=== Document text ===
There in a paragraph is how I felt last night watching the Flames melt the Avalanche 5-2! Being there, in the box, was amazing. You could feel the chill from the ice, you could see the hockey players faces and best of all I could sense the jealously of thousands of people wonder who the bald kid was in the Pengrowth Box.

Chatting with CEO’s and Presidents I couldn’t help but chuckle to myself. How do I find myself in these situations! (me at Celebrity Duets, me at Rock Star: Supernova)
Regardless, I think I handled myself well, I kept the discussion topics away from me as much as possible. I figured they weren’t interested in hearing my theories on the Veronica Mars rapist. You’ll also be happy to know that I also resisted any urge to make jokes about “boxes”, although it wasn’t easy!

In a week where one of my friends starting working at the UN, another won the Rhodes Scholarship and all others have been finding varying degree of success. I find a little happiness now that I can say that I shook hands and drank Crown Royal with the best of them.
===
▶ Task details:
Continue the blog post about watching the Flames game from the Pengrowth Box, starting after its last sentence.
=== Data ===
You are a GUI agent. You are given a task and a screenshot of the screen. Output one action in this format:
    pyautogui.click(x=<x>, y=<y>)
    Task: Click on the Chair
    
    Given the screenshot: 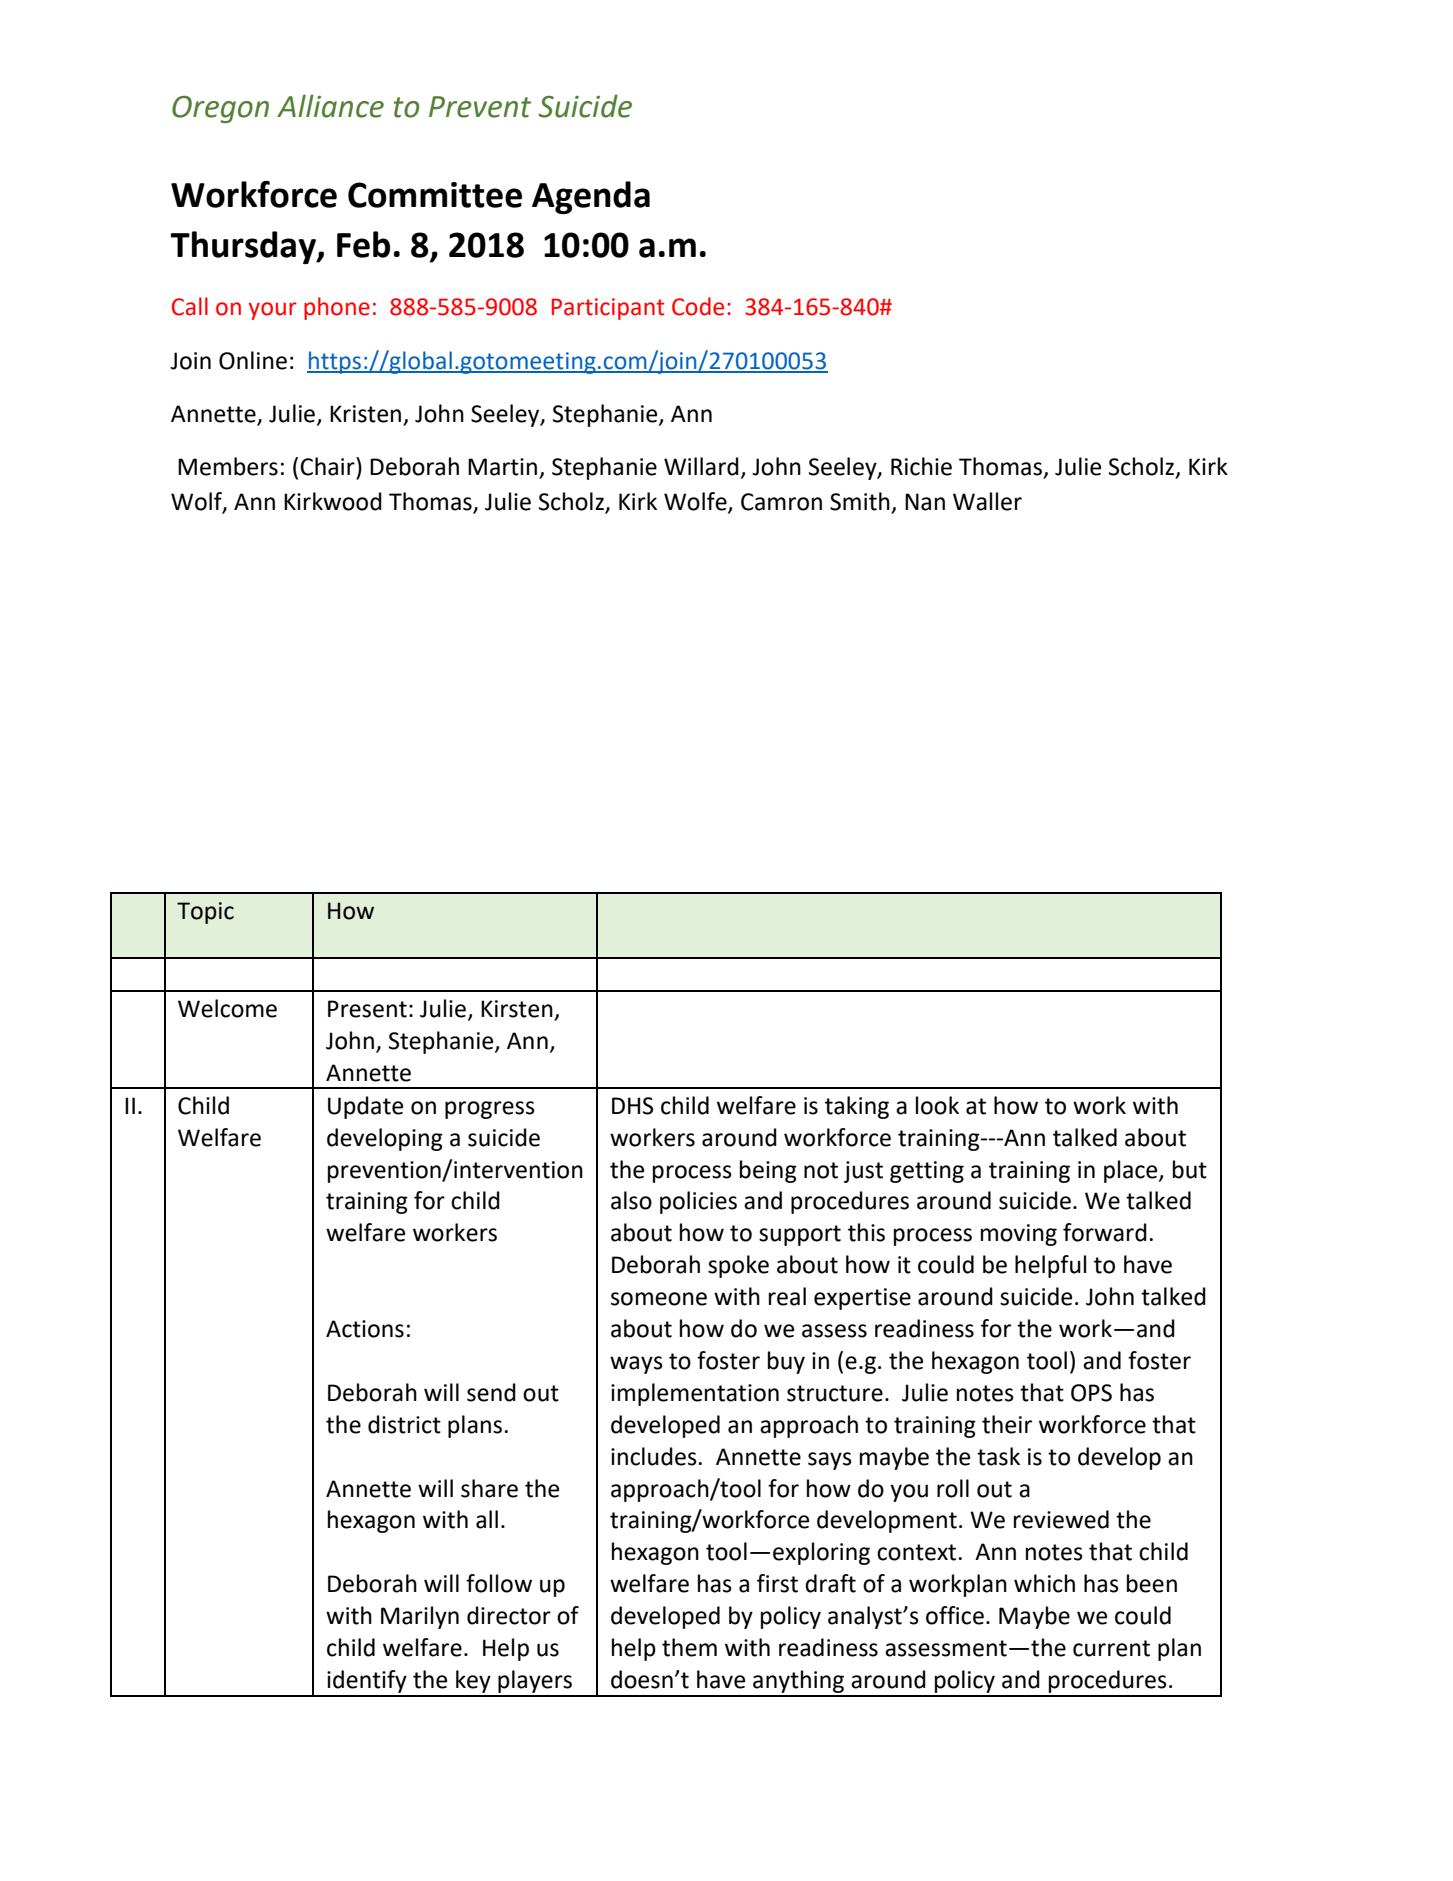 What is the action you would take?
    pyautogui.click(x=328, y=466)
===
▶ Answer to this problem:
My friends: Chad, Me (I count), Jen and Brian

(we missed a goal right behind us when we took this pic!)

A cool pic I took from the box (hee hee). I heart my new camera!

Whoop Whoop

>I just found out I have tickets to the Calgary Flames tonight! In the Pengrowth Box! (ie Pengrowth Saddledome), at that! It was going to be fun, until I found out the President and CEO is going to be there. Now I’m scared for what may come out of my mouth. Whenever I’m put in situations where I have to watch what I say, is when I usually fail most at keeping quiet. For further references, please see funerals, wakes, bad weddings and churches.

Details/Pics to follow.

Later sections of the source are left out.